State the number of lines in the following data that include the word "computer", with no other text.

####################

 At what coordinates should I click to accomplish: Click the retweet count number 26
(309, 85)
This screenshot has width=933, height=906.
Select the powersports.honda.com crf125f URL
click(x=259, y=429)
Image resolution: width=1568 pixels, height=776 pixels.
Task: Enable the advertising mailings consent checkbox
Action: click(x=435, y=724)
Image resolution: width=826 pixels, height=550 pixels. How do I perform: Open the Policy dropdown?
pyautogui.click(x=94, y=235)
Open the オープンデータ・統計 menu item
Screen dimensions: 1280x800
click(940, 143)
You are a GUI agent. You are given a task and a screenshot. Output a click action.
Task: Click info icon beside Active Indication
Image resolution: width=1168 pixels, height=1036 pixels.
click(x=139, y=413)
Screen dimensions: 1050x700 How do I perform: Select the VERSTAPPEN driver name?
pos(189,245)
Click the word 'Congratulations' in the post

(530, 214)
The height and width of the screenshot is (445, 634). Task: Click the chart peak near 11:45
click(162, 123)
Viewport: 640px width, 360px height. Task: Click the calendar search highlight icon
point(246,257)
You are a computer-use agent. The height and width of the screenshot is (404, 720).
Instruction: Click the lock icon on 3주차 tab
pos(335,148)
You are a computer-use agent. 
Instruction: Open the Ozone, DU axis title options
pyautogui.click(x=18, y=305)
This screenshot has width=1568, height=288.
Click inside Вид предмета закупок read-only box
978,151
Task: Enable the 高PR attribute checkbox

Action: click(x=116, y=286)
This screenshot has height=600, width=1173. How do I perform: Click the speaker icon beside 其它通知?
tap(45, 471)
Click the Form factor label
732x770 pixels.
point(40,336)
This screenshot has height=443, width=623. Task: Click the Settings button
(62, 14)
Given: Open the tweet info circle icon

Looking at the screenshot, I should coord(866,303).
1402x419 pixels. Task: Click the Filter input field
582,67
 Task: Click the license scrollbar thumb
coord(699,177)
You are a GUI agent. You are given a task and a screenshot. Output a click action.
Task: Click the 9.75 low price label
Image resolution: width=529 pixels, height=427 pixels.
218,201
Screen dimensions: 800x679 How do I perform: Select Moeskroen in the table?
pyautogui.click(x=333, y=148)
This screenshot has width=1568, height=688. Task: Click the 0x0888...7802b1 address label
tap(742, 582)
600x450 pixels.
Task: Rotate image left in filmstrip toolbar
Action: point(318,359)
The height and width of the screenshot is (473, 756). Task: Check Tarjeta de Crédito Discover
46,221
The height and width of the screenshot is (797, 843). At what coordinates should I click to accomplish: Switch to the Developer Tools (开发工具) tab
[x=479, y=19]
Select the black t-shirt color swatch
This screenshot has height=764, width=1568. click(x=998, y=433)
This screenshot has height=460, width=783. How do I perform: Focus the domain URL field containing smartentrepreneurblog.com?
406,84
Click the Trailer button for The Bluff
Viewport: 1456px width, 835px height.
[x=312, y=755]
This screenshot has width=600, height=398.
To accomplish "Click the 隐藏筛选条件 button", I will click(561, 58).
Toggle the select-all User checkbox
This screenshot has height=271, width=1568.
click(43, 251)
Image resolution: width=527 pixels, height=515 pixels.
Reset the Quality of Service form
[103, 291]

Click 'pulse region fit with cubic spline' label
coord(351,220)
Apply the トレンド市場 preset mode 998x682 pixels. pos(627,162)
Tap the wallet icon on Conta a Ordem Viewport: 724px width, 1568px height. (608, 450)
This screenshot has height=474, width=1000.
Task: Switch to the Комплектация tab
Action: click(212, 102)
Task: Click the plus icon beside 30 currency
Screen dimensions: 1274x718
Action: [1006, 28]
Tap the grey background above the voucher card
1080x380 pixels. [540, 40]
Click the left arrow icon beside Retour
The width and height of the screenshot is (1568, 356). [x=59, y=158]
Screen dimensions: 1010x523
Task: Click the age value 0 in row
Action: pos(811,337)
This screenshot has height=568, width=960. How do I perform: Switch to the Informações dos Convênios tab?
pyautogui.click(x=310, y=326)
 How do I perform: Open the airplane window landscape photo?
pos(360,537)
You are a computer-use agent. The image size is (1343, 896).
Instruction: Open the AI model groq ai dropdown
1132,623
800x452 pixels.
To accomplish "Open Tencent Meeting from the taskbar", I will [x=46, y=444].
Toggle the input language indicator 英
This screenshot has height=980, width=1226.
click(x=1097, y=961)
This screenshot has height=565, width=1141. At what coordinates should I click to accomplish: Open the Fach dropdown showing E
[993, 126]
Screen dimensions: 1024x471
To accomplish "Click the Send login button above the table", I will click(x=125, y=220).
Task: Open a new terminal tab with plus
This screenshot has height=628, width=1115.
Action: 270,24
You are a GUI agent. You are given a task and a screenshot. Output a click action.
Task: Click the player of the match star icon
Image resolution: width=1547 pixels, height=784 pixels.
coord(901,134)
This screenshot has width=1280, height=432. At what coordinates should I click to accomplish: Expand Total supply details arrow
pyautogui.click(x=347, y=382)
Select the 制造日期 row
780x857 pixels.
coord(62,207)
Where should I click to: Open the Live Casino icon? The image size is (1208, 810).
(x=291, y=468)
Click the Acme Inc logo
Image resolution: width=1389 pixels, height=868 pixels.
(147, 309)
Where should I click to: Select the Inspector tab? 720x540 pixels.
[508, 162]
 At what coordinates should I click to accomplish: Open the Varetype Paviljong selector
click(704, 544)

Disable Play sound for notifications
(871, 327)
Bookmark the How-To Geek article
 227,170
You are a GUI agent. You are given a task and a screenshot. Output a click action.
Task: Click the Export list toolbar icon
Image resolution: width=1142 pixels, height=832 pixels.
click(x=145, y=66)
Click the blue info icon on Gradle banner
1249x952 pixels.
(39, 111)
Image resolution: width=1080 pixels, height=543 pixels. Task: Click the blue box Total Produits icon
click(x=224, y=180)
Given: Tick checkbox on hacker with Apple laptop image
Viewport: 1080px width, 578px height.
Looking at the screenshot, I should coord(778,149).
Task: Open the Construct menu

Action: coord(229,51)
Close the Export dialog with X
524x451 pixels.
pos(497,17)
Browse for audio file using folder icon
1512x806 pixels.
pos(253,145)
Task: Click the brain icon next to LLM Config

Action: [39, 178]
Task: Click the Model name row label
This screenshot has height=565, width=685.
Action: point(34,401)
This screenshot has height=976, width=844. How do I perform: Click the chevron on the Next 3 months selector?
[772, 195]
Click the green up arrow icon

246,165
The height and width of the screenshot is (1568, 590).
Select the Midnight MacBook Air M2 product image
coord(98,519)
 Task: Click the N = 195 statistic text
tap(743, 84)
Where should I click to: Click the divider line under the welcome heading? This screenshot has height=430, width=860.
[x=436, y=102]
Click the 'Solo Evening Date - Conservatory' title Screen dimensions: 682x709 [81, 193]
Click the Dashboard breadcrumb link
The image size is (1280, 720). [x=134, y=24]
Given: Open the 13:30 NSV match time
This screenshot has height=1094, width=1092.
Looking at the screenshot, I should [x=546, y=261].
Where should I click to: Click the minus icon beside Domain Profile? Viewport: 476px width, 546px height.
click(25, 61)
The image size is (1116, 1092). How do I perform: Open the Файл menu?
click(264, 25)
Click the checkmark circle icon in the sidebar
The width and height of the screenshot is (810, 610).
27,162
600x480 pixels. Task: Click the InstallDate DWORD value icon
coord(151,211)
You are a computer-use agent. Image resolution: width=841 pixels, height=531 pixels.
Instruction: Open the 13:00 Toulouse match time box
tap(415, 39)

####################

EXERCISE SOLUTION – 4